---------- Exercise material

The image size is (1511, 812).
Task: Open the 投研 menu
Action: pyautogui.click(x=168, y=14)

--------------------
---------- Exercise material

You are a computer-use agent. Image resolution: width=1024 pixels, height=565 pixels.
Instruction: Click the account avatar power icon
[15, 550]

--------------------
---------- Exercise material

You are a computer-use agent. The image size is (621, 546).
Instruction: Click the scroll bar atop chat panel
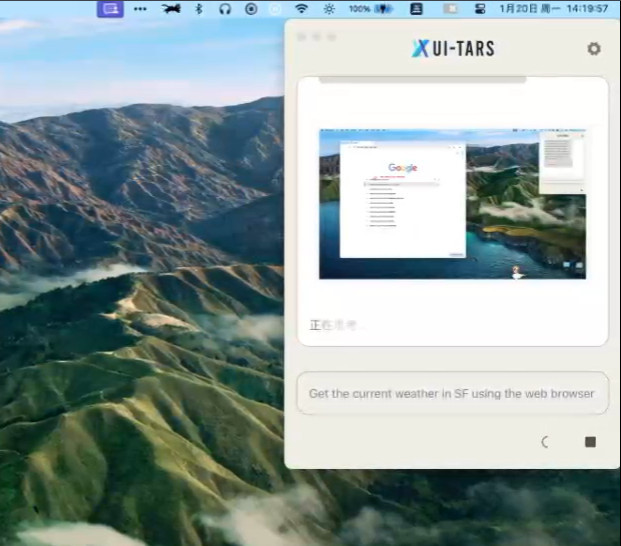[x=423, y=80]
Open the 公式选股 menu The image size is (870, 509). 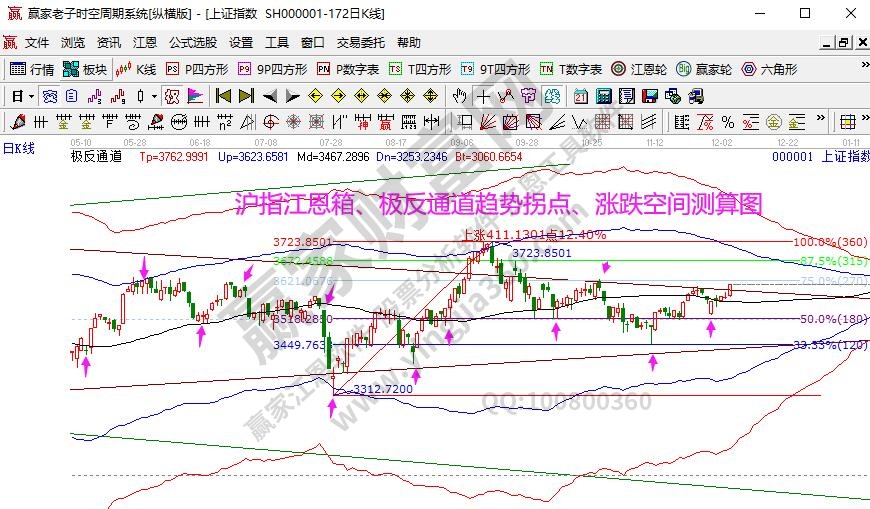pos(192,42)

--------------------

**What the task requires:** Each line in the data that holds the string "agent" should be found and copied.

**Final answer:**
You are a computer-use agent. Image resolution: width=1024 pixels, height=565 pixels.
You are a computer-use agent. The image size is (621, 546).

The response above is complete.